WHAT YOU ARE ASKED TO DO |
Extract every line of the rows below that contains the word "point".

INPUT FOR THIS TASK |
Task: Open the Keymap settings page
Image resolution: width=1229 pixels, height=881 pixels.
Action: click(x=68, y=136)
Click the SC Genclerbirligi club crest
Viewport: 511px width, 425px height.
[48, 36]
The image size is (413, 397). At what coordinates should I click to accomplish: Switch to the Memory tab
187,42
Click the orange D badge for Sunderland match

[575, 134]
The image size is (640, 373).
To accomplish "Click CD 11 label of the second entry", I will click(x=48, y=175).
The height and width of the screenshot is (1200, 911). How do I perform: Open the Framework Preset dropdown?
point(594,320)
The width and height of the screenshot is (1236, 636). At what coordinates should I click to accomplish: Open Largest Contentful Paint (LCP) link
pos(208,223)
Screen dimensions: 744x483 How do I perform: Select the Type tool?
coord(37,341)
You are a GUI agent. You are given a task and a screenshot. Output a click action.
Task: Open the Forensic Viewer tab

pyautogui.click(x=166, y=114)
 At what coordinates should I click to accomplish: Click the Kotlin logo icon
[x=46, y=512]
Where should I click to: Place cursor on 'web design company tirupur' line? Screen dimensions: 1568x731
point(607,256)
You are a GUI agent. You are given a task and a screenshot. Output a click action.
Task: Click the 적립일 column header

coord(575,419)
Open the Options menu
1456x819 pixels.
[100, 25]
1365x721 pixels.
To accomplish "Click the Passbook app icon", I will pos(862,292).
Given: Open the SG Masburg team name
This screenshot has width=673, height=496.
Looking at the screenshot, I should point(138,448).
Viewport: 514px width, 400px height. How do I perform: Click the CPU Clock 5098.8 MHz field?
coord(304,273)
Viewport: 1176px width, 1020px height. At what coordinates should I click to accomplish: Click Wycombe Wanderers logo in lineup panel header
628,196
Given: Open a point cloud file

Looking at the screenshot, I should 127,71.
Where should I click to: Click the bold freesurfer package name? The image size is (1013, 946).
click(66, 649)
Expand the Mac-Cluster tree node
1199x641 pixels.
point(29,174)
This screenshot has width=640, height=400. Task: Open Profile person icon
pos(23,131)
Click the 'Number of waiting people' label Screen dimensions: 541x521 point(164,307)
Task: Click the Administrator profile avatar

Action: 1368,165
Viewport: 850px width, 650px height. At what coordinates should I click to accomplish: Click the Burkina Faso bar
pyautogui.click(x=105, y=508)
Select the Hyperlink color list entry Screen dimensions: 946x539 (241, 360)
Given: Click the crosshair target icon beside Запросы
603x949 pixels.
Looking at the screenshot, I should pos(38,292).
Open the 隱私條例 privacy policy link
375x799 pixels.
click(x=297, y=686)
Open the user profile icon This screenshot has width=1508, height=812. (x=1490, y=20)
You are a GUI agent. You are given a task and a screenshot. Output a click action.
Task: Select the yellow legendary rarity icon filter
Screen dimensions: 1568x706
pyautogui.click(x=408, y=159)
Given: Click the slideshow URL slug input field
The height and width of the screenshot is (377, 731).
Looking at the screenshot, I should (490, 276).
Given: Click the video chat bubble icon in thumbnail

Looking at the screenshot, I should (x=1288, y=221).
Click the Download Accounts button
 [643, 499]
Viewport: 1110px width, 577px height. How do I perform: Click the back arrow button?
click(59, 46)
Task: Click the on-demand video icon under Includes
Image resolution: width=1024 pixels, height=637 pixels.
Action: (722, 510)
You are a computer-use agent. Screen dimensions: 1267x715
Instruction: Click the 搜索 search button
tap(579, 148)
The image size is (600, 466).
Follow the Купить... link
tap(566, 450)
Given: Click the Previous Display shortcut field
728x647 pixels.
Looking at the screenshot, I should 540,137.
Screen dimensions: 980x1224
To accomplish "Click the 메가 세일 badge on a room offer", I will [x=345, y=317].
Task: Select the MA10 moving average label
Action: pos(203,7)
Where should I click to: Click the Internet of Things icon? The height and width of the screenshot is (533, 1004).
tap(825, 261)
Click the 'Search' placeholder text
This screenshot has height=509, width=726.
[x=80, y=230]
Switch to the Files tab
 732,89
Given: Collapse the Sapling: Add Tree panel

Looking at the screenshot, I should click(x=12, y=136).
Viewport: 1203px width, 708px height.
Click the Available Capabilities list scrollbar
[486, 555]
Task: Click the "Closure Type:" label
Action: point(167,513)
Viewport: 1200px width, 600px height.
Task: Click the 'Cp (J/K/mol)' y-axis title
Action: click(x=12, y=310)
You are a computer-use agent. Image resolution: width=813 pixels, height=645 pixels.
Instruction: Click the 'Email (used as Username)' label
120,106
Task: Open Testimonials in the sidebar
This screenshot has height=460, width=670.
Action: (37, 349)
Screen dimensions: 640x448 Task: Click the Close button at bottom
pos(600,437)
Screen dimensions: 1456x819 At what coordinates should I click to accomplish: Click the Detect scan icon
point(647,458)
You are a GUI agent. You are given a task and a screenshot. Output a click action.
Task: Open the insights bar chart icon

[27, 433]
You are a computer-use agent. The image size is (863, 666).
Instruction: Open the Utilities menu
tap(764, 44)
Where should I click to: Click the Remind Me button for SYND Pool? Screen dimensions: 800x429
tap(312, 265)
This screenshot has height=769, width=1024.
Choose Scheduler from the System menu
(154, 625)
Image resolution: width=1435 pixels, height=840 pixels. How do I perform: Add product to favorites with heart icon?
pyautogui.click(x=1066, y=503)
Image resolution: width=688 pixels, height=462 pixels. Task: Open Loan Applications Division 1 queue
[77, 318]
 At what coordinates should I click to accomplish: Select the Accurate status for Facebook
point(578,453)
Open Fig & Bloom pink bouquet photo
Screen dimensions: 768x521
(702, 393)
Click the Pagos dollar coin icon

OUTPUT OF THE TASK |
point(594,320)
point(607,256)
Looking at the screenshot, I should point(138,448).
Given: Open a point cloud file
point(29,174)
Click the 'Number of waiting people' label Screen dimensions: 541x521 point(164,307)
Action: point(167,513)
point(647,458)
point(578,453)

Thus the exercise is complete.